◆ Data on locating visible targets
▼

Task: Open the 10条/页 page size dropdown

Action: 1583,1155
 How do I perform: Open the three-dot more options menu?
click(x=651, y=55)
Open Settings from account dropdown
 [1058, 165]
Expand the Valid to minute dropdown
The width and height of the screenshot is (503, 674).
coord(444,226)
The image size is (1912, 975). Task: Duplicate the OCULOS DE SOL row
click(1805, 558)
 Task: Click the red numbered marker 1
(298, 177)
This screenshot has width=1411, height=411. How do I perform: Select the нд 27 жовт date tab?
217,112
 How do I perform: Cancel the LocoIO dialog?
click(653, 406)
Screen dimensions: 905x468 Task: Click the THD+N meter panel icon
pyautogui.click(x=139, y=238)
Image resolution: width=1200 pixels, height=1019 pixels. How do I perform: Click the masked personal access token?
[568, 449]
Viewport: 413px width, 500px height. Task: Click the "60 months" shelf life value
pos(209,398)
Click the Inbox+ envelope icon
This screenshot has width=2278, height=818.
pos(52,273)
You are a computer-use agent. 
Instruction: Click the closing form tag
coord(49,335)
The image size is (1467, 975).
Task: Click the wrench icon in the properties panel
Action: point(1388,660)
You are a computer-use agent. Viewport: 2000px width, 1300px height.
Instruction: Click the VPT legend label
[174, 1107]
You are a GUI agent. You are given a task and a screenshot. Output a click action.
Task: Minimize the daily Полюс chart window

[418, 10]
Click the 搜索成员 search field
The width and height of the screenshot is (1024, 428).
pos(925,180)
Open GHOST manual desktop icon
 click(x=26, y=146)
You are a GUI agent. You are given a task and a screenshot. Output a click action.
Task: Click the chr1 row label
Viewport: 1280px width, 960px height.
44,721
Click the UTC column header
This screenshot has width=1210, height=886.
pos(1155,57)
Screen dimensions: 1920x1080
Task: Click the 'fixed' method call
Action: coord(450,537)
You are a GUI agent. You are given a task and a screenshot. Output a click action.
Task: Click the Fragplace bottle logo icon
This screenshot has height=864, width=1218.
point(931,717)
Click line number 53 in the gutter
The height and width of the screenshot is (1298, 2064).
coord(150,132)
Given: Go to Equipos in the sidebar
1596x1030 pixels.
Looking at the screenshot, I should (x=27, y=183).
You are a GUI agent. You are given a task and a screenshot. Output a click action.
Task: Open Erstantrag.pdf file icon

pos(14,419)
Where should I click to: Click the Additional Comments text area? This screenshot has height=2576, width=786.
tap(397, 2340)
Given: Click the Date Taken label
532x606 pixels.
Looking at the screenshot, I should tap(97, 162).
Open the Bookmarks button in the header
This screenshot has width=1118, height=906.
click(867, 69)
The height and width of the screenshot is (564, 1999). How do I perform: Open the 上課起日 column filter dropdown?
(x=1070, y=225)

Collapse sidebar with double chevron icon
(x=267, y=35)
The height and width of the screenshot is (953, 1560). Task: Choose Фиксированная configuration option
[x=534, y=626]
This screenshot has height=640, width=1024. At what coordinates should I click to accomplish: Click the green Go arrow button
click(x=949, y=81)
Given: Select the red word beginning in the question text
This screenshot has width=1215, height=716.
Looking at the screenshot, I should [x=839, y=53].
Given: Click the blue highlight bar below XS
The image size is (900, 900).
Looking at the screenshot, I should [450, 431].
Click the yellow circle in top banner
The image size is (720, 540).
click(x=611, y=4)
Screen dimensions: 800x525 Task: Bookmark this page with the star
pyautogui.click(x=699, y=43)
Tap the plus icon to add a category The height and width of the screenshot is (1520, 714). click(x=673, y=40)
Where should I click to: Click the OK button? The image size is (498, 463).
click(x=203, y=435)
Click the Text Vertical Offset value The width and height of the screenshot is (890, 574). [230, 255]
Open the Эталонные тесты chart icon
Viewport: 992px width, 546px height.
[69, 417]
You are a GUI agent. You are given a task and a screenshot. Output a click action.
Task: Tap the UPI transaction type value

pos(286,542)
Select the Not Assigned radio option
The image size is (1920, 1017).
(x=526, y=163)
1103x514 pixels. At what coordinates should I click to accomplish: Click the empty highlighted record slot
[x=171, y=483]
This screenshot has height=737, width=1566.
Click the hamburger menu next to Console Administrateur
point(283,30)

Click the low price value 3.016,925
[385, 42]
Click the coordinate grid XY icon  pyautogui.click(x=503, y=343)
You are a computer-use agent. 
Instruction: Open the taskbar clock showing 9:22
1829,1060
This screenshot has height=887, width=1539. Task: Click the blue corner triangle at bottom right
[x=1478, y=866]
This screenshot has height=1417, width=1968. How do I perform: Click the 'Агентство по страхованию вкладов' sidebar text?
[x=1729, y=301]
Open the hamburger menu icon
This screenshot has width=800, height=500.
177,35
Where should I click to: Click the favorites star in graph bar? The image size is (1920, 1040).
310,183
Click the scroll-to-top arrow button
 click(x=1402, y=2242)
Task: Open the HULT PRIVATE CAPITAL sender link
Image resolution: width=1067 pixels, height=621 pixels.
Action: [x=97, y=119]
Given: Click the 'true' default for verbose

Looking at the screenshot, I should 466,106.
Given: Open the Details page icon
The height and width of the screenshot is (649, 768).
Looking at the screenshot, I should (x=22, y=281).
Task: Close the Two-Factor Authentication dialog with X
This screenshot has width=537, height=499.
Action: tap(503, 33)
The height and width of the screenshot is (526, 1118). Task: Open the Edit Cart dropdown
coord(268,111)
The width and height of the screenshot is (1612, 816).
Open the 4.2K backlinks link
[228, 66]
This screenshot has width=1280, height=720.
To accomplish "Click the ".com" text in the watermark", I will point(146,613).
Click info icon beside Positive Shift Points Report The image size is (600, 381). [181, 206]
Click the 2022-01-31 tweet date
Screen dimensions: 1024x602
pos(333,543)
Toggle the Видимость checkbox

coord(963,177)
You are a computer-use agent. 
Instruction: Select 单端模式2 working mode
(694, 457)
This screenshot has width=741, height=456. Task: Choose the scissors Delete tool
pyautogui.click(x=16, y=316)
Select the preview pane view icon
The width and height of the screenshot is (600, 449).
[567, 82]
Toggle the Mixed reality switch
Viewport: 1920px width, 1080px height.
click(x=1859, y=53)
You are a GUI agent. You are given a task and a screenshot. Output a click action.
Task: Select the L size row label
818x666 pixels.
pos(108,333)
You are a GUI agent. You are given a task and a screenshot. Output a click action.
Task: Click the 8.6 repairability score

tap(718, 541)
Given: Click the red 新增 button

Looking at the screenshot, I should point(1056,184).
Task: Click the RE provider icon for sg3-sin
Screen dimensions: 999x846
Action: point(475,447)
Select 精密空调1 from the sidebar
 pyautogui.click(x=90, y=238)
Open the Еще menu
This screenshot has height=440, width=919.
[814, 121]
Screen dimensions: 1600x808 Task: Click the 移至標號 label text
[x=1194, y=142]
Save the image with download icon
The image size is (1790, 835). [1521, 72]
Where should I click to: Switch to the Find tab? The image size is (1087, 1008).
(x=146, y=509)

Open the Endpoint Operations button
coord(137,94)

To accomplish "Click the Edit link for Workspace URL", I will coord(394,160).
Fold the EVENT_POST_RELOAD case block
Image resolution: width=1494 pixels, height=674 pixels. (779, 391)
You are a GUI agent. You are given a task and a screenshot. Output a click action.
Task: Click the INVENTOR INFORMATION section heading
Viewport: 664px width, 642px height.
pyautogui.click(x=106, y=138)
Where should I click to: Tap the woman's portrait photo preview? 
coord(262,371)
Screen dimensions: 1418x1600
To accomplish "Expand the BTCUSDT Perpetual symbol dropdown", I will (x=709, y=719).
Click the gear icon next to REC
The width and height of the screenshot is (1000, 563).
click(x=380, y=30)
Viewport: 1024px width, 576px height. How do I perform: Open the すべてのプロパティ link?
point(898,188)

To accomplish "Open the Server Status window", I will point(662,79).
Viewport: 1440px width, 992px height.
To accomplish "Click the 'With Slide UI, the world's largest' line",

▲

◆ PROBLEM REQUIREMENTS
Retype the lines from the one containing "Where should I click to: Tap" through the last line of the data, including both ends.

◆ CORRECT ANSWER
Where should I click to: Tap the woman's portrait photo preview? 
coord(262,371)
Screen dimensions: 1418x1600
To accomplish "Expand the BTCUSDT Perpetual symbol dropdown", I will (x=709, y=719).
Click the gear icon next to REC
The width and height of the screenshot is (1000, 563).
click(x=380, y=30)
Viewport: 1024px width, 576px height. How do I perform: Open the すべてのプロパティ link?
point(898,188)

To accomplish "Open the Server Status window", I will point(662,79).
Viewport: 1440px width, 992px height.
To accomplish "Click the 'With Slide UI, the world's largest' line",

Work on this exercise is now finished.